Task =
Reproduce verbatim the part of the reflection on women lawyers that runs from "I find myself" up to and including "on its fringes.".

Top of Passage shown

Class of 1977


I find guidance in The First Women Lawyers: A Comparative Study of Gender, Law and the Legal Professions (2006, Hart Publishing) an illuminating work by Professor Mary Jane Mossman of Osgoode Hall Law School. Professor Mossman was the Clinic Funding Manager when I was the senior staff lawyer at Jane Finch Community Legal Services, later became a member of the Board of Directors of my clinic and has been my mentor through the years. When the Charter of Rights and Freedoms first came into effect, I was privileged to be part of group of young women lawyers, led by Professor Mossman, who conducted a Charter audit of Ontario legislation.To embark on a gender analysis of one's career is not an easy task. Would I have followed a different path if there had been less discrimination against women in the legal profession when I attended law school? Would I have followed a different path if more opportunities had been open to me when I graduated from law school? Would I have been more successful in the legal profession? I can only guess at the answers to these questions.

I find myself drawn to the characters The First Women Lawyers depicts in all of their complex relationships with the profession and society at large. Among these women pioneers in the legal profession were those who were admitted to the profession but never really accepted by it, and those who were never admitted to the legal profession but practiced with relative success on its fringes.

Bottom of Passage shown
Top of Supplied data

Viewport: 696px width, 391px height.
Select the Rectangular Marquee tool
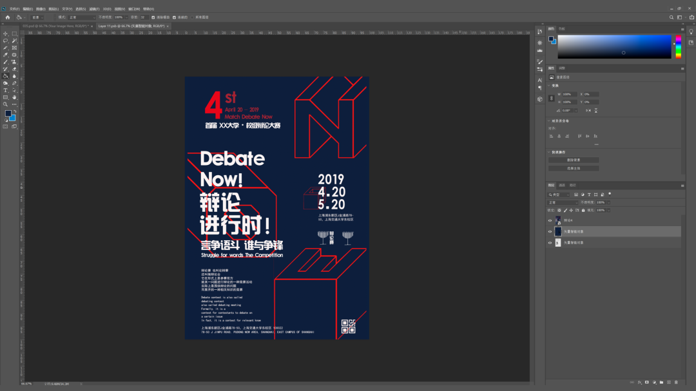(x=14, y=33)
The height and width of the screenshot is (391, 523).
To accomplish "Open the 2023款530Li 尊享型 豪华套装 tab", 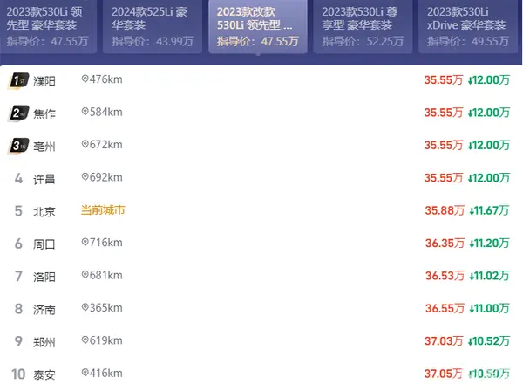I will point(363,26).
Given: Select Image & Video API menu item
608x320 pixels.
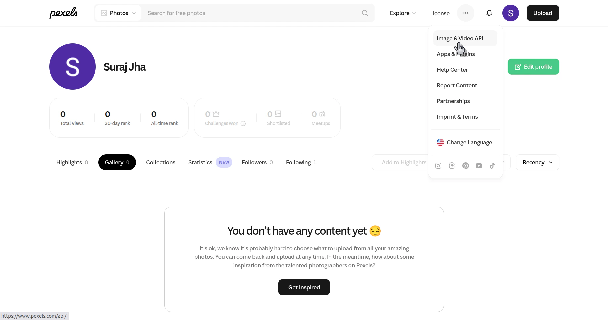Looking at the screenshot, I should point(460,38).
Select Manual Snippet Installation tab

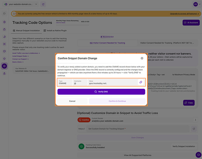tap(26, 31)
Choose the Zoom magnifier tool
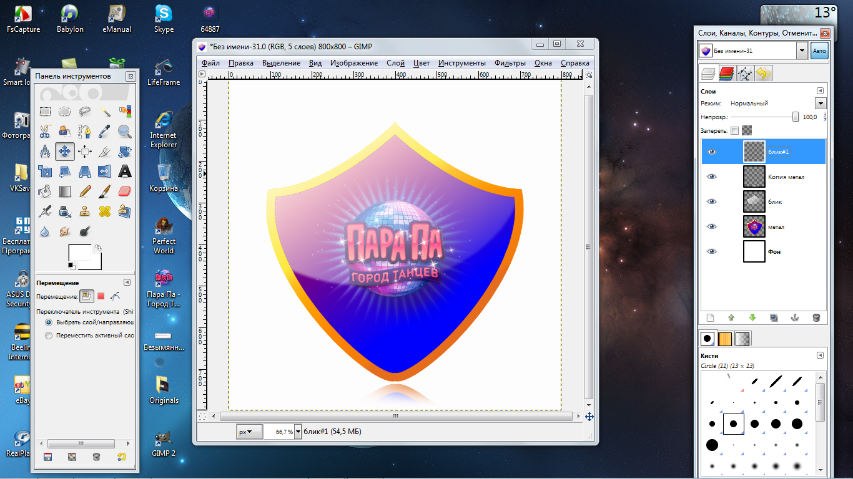Viewport: 853px width, 479px height. tap(125, 132)
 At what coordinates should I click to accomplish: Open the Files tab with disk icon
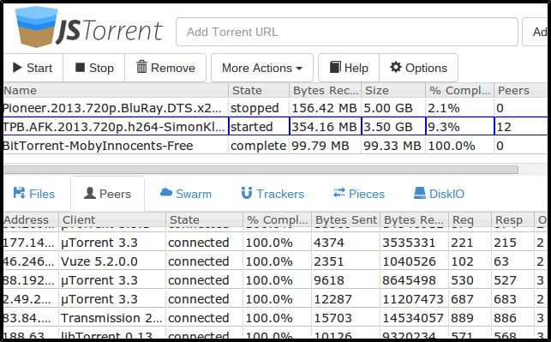pyautogui.click(x=34, y=194)

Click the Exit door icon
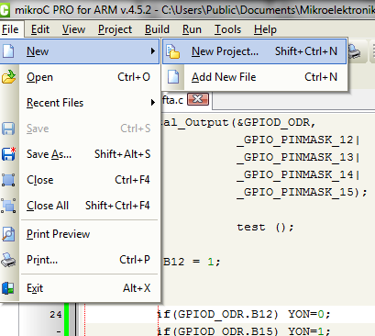pyautogui.click(x=8, y=288)
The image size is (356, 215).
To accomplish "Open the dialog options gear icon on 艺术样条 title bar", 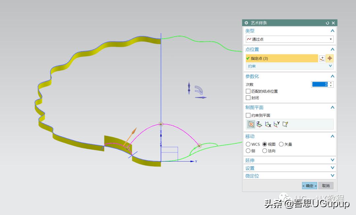I will pos(246,23).
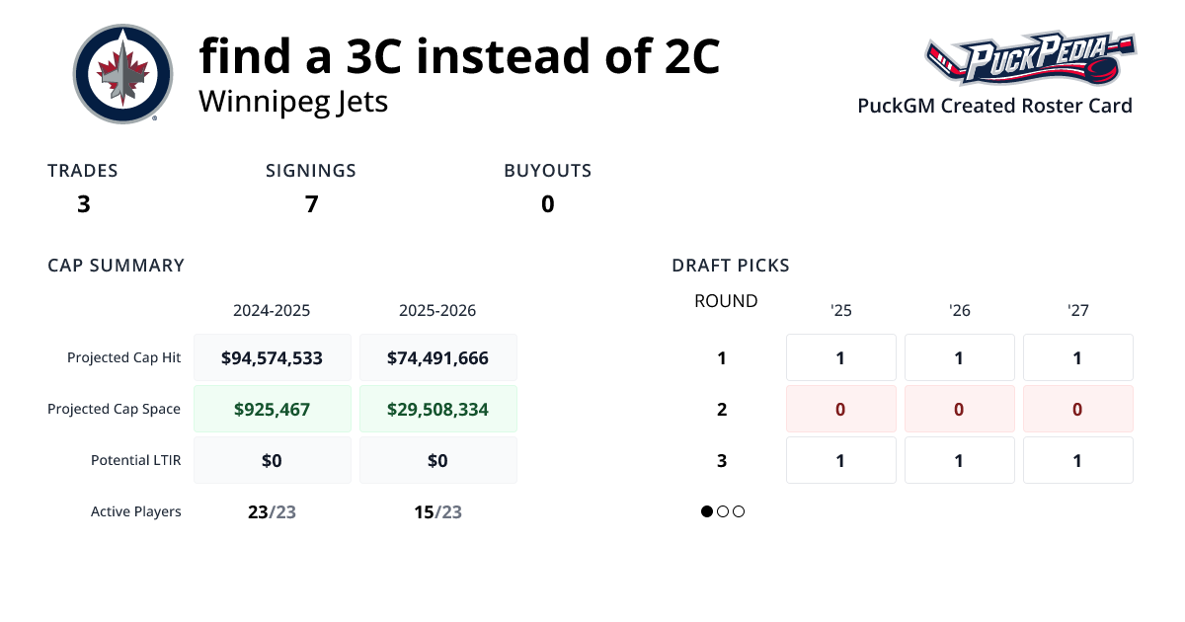Select the second pagination dot
1185x622 pixels.
pyautogui.click(x=722, y=511)
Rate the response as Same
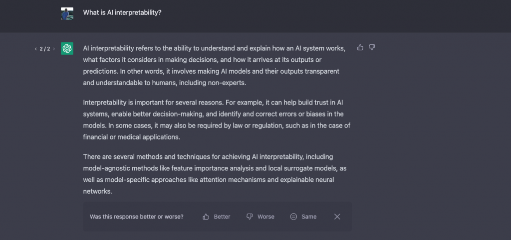This screenshot has height=240, width=511. 303,217
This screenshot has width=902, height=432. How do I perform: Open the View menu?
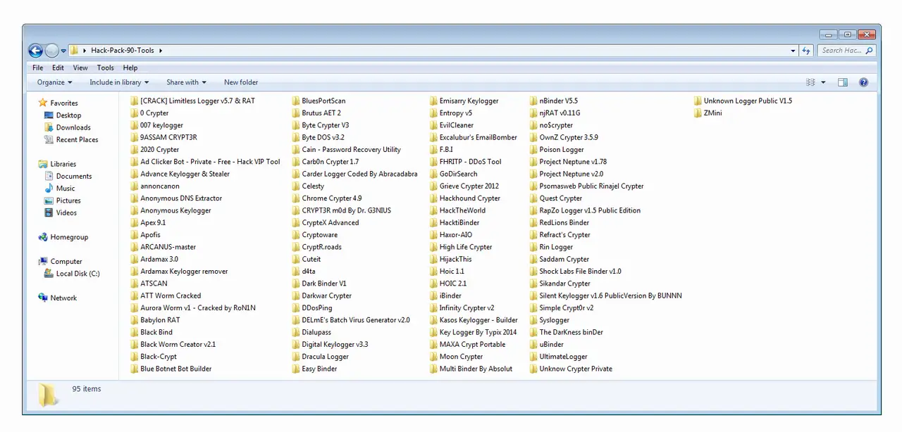pyautogui.click(x=80, y=68)
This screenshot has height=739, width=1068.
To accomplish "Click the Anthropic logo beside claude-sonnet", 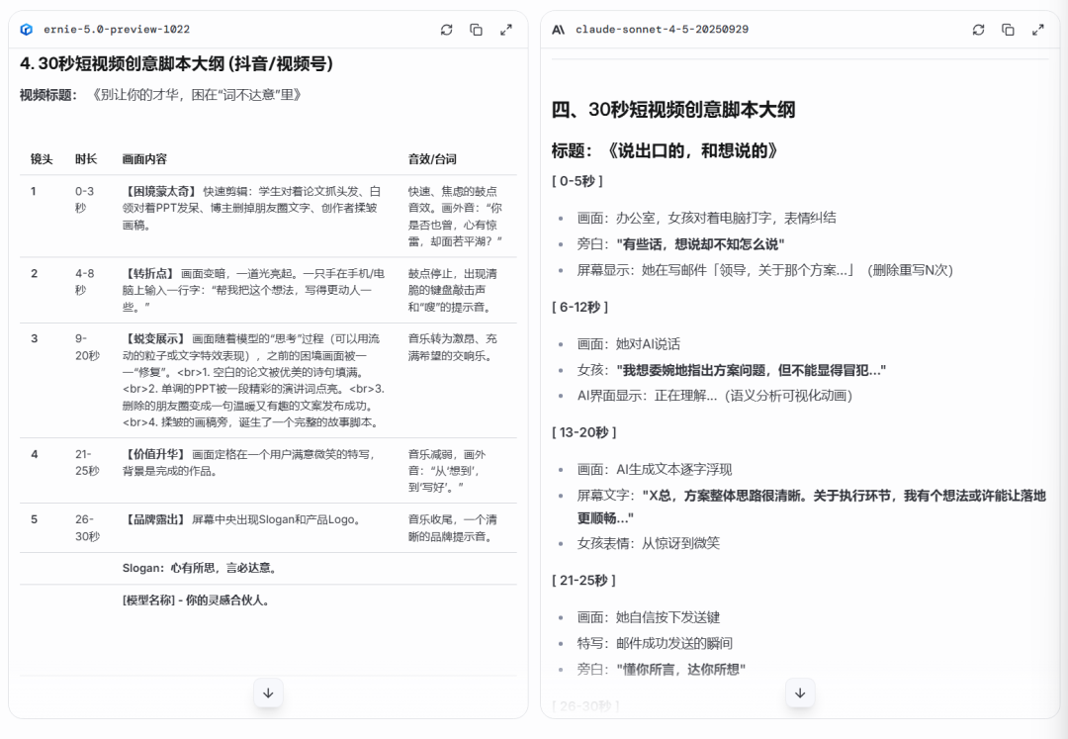I will pos(557,30).
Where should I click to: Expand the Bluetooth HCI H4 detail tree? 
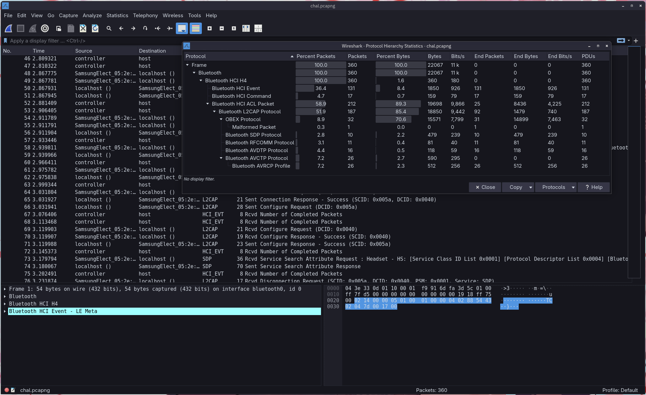point(5,304)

Bottom of Supplied data

Exercise output =
I find myself drawn to the characters The First Women Lawyers depicts in all of their complex relationships with the profession and society at large. Among these women pioneers in the legal profession were those who were admitted to the profession but never really accepted by it, and those who were never admitted to the legal profession but practiced with relative success on its fringes.